La cancérologie a pu bénéficier de traitements personnalisés grâce à la caractérisation des cibles tumorales, aux progrès de la génomique et à l’accès au séquençage massif de tout ou partie des génomes tumoraux.
Au service de la personnalisation des traitements
L’avènement des nouvelles techniques de séquençage (NGS, pour next generation sequencing) permet de séquencer un grand nombre de gènes simultanément, la mise en commun de bases de données de séquençage des tumeurs et l’identification des mutations sur l’ADN tumoral circulant, à partir d’un simple prélèvement sanguin appelé biopsie liquide. La plasticité des cellules tumorales peut ainsi être détectée plus simplement, permettant de réévaluer la pertinence du traitement initial et de le modifier spécifiquement. Cette personnalisation progressive du traitement vient également de la possibilité d’évaluer la toxicité potentielle de certaines molécules, et donc d’adapter les doses au profil génétique des patients. Cet aspect de l’évaluation thérapeutique, appelé pharmacogénétique, est maintenant instauré en pratique quotidienne, avec par exemple le génotypage et le dosage sanguin de la DPD avant tout traitement à base de fluoropyrimidines. Ainsi, en 2019, le défi des oncologues, cherchant à éviter aux patients toute perte de chance, est de disposer dès le diagnostic du profil génétique de la tumeur, qui nécessite parfois le séquençage de plusieurs centaines de gènes dans des délais très courts (de dix à vingt jours). L’objectif est d’évaluer rapidement si une thérapie ciblée peut être proposée.

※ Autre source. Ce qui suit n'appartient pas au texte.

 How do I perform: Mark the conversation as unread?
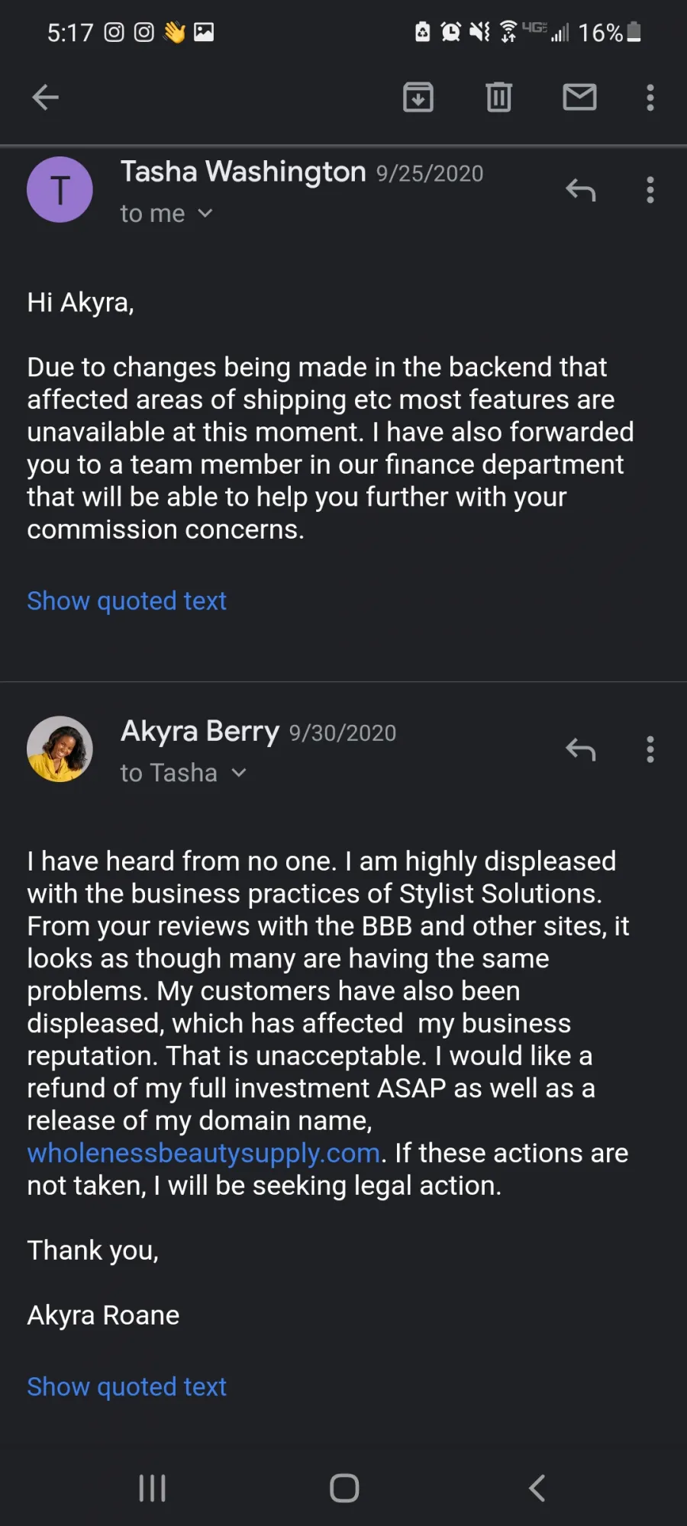click(579, 98)
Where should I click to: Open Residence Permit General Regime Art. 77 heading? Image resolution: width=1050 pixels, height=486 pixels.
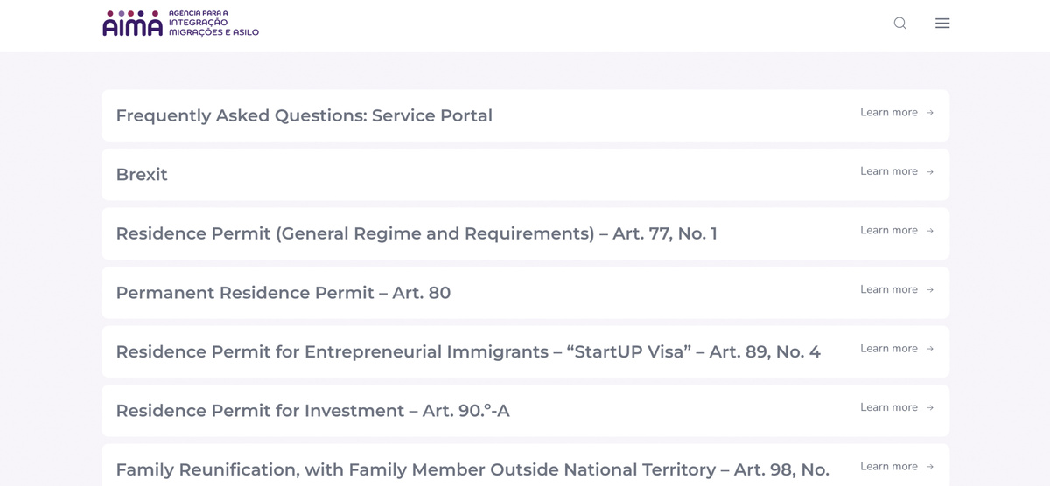(x=416, y=233)
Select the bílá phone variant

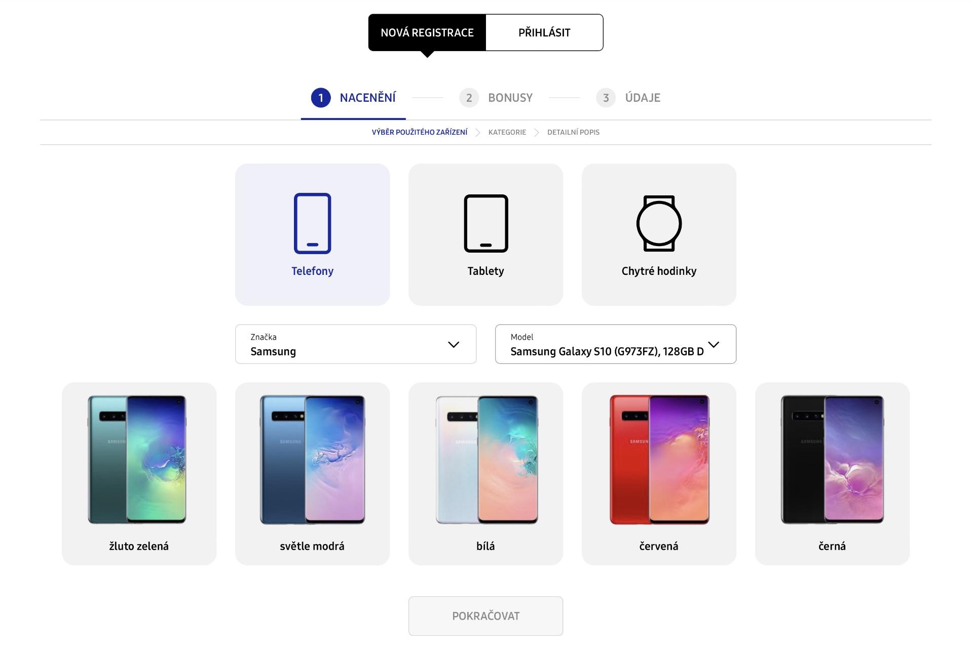pos(485,474)
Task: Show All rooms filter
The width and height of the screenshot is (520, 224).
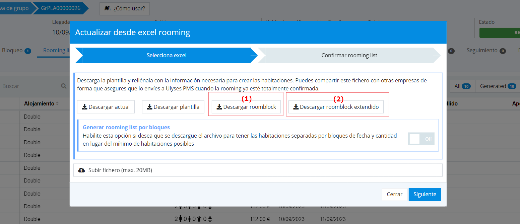Action: [x=462, y=86]
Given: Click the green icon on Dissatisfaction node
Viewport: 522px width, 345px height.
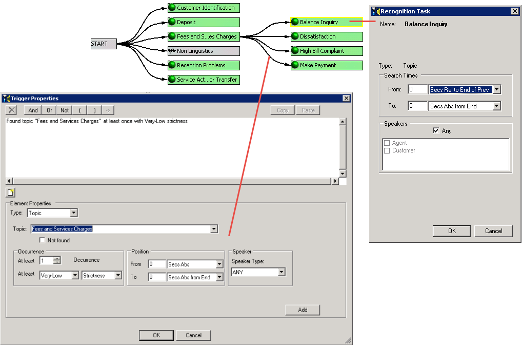Looking at the screenshot, I should tap(295, 36).
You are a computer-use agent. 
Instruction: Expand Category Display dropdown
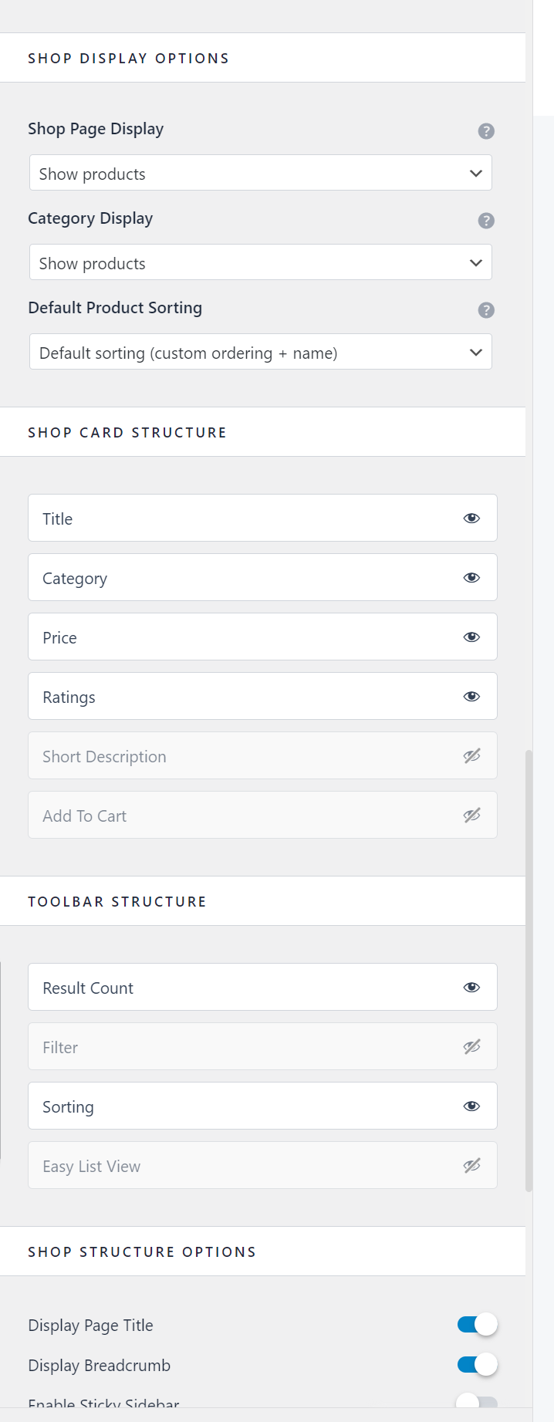pyautogui.click(x=260, y=263)
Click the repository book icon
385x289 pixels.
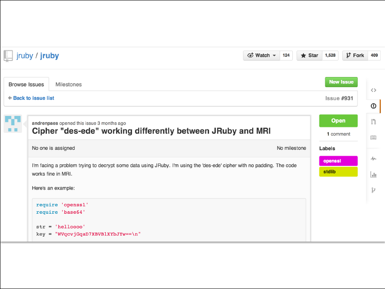pos(8,55)
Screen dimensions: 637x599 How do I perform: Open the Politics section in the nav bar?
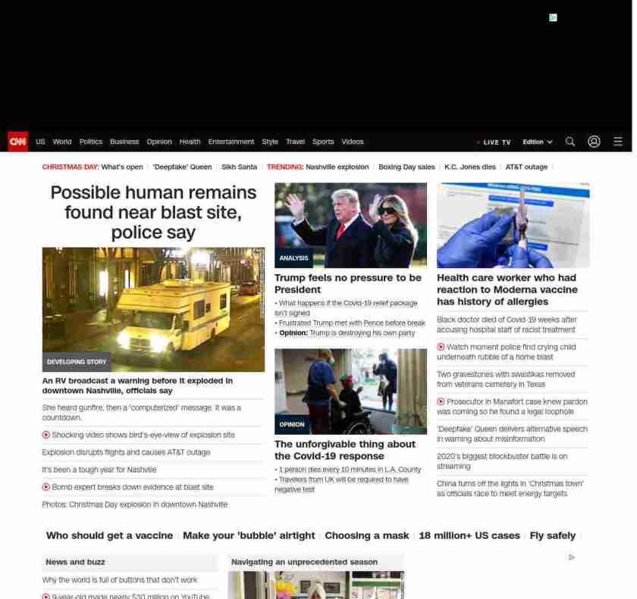(x=90, y=142)

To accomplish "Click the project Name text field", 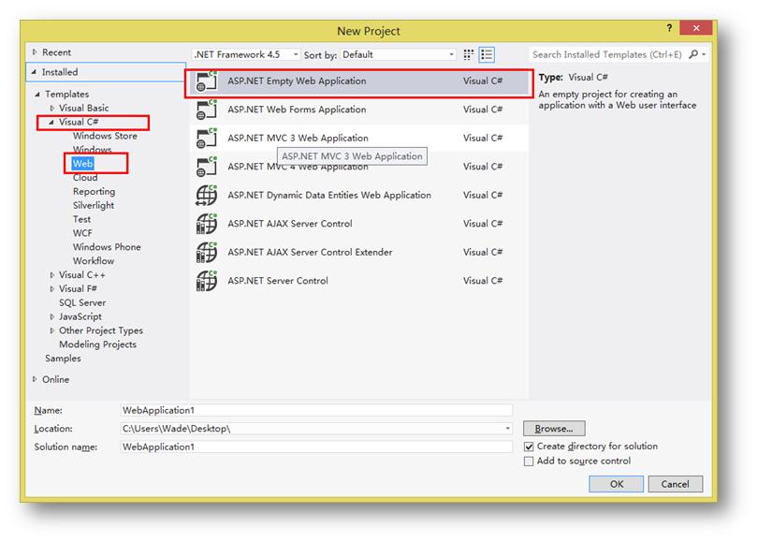I will click(x=316, y=410).
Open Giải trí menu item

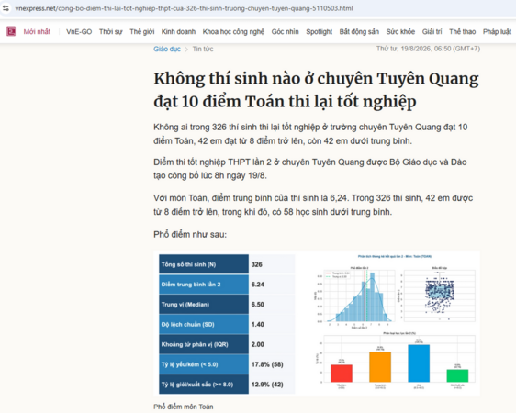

Renforcer la formation et la coopération
Ce changement dans la pratique quotidienne de la cancérologie s’apparente à une course contre la montre, au cours de laquelle les thérapies ciblées doivent se succéder rapidement pour permettre le contrôle de la maladie, en dépit de l’évolution du génome des cellules tumorales, jusqu’à ce qu’un traitement curatif soit disponible. La communauté médicale et la société sont donc confrontées à un changement brutal dans la prise en charge des patients. Outre la nécessité de formation continue permanente des oncologues, la mise en place de comités d’experts spécialisés en biologie moléculaire doit venir compléter ceux d’experts en organes spécifiques (poumon, appareil digestif…). L’accès rapide aux informations génétiques, quel que soit le stade de la maladie, nécessite des évolutions importantes des capacités de prélèvement des cellules tumorales, dont l’acheminement et le mode de conservation doivent être compatibles avec les besoins d’analyse moléculaire. Il est donc nécessaire qu’une coopération étroite s’instaure entre les différents acteurs impliqués (préleveurs, endoscopistes, radiologues, pathologistes, généticiens biologistes…), et qu’une formation adaptée leur soit proposée, afin de garantir la qualité de l’information restituée aux oncologues.
Le financement en question
La prise en charge financière de ces examens, onéreux et indispensables à la prescription médicamenteuse, fait également débat. Si celle des examens de génétique tumorale avait initialement été assurée par l’intermédiaire de l’INCa, le gouvernement a dû s’adapter aux évolutions en créant une enveloppe spécifique, dédiée aux établissements en fonction de leur activité en matière d’actes innovants et hors nomenclature (selon la taille de génome séquencé par analyse). Cette enveloppe est actuellement fermée. Le remboursement des établissements pour leur investissement en actes innovants est en conséquence assez aléatoire, et donc source de conflit entre les directeurs d’établissements et les praticiens. Dans d’autres pays, l’industrie pharmaceutique contribue au coût de ces examens.
L’évolution des thérapies ciblées et l’arrivée de l’immuno-oncologie ajoutent un degré de complexité à la décision thérapeutique, qui se base sur la signature mutationnelle globale des cellules tumorales et le profil mutationnel de certains gènes. Cette signature TMB (tumor mutation burden), corrélée à la pluralité du répertoire antigénique de la tumeur et à la réponse aux inhibiteurs de points de contrôle, fait aussi partie de l’évaluation initiale ou secondaire de certaines tumeurs. Néanmoins, les deux points critiques sont le seuil du taux de mutations à fixer pour obtenir le meilleur gain de chance et la limite de l’interprétation fonctionnelle des données expérimentales. Le coût de cette analyse est parmi les plus élevés, et peut atteindre plus de 2000 euros chez le leader américain Fondation Medicine. Le développement rapide de ces nouveaux traitements et des méthodes d’évaluation met aujourd’hui notre société face à un défi économique, dans lequel l’arbitrage politique doit également intégrer l’espérance et la qualité de vie des malades.